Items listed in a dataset
● ● ● ●

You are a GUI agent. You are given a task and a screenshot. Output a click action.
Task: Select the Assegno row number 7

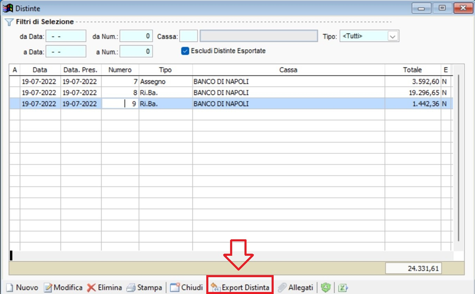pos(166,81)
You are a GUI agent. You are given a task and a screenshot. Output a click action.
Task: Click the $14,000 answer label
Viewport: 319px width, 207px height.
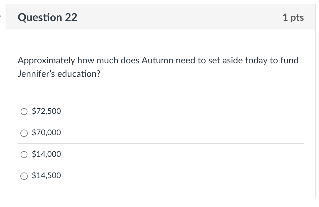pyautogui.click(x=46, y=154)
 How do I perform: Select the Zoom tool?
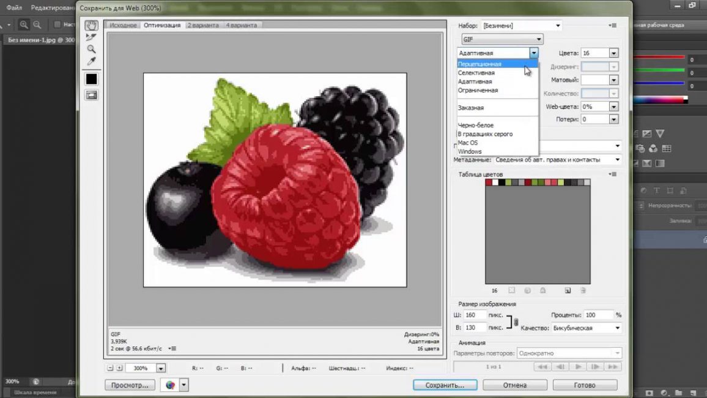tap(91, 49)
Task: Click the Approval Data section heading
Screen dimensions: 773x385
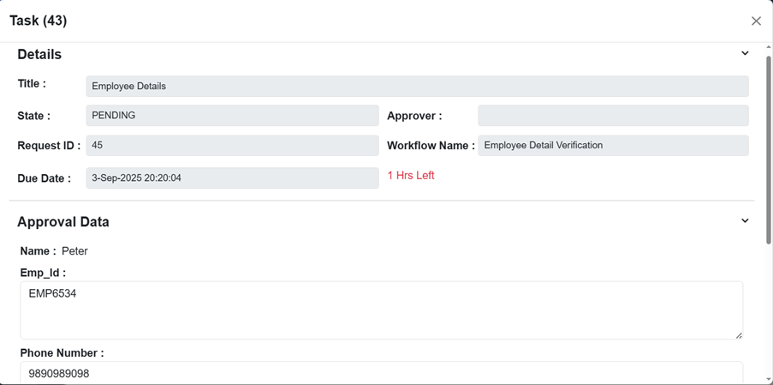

● ● ● ●

_Work instructions_. Across all the lines above, repeat the wording exactly and omit the pictures.

_Exercise result_.
You are a GUI agent. You are given a task and a screenshot. Output a click action.
Task: Select the Assegno row number 7

pos(166,81)
You are a GUI agent. You are given a task and a screenshot. Output a click action.
Task: Click the $14,000 answer label
Viewport: 319px width, 207px height.
pyautogui.click(x=46, y=154)
 How do I perform: Select the Zoom tool?
tap(91, 49)
Task: Click the Approval Data section heading
Screen dimensions: 773x385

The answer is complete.